Given passage |
Saturday, October 8, 2011

The Libertarian Swindle

It was cruel and unfair to mock the teabaggers for such ignorant/hypocritical sentiments as "Keep the government out of my Medicare!"

It turns out that attitude has its roots in shameless fraud perpetrated as long as 60 years ago by none other than Charles Koch, the funder and manipulator of the astroturf teabaggers.

From The Nation:

When Texas Governor Rick Perry, a front-runner in the Republican primary for president, derides Social Security as a “Ponzi scheme” or a “monstrous lie,” that rhetoric can be traced back to the work of Hayek and Koch. And yet we now know that in private practice, Hayek was perfectly content to pay into Social Security and that Koch encouraged him to draw upon both Social Security and Medicare. Did they really believe what they wrote? Or were these attacks just scare-talk meant for the rubes, for you and us, “the public”?

Calling this mere hypocrisy downplays the seriousness of their fraud. Koch and Hayek are no more hypocritical than the used-car salesman who knowingly sells a lemon to a gullible buyer, or the financial agency that rates “AAA” instruments it knows are crap. This is a grand swindle played on a trusting, gullible public, a scam whose goal is to con America’s dying middle class into handing over their retirement money to the richest 0.1 percent, convincing them that in doing so, they’re “empowering” themselves and protecting their “individual liberty.”

Another question hangs over all this: Why didn’t Charles Koch offer to put up some of his enormous wealth to pay for Hayek’s temporary medical insurance? One obvious answer: because the state had already offered a better and freer program. But perhaps Koch’s stinginess also reveals the social ethic behind libertarian values: every man for himself; selfishness is a virtue.

The government programs and spending liberals want are programs and spending that benefit the maximum number of people, not the few.

Task requirements |
Rewrite the libertarian swindle post from "The Libertarian Swindle" up to and including "the astroturf teabaggers.", changing "fraud" to "deception".

Collected material |
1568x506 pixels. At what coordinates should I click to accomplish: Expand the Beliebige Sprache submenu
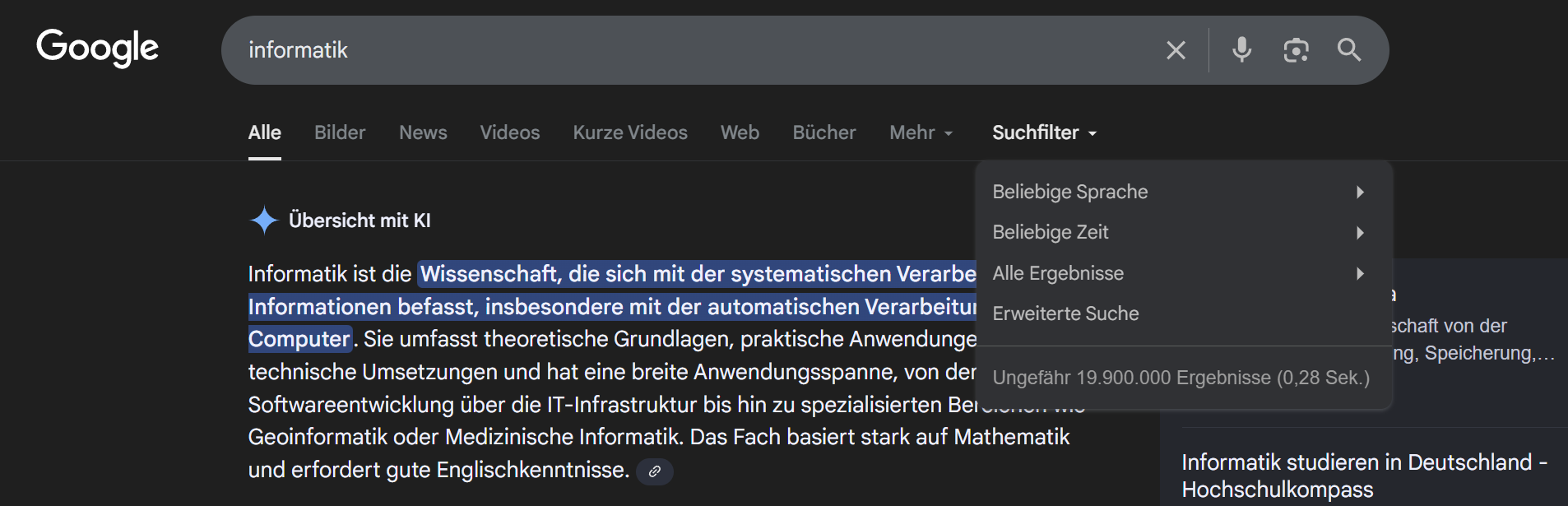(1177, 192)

Solution below |
The Libertarian Swindle

It was cruel and unfair to mock the teabaggers for such ignorant/hypocritical sentiments as "Keep the government out of my Medicare!"

It turns out that attitude has its roots in shameless deception perpetrated as long as 60 years ago by none other than Charles Koch, the funder and manipulator of the astroturf teabaggers.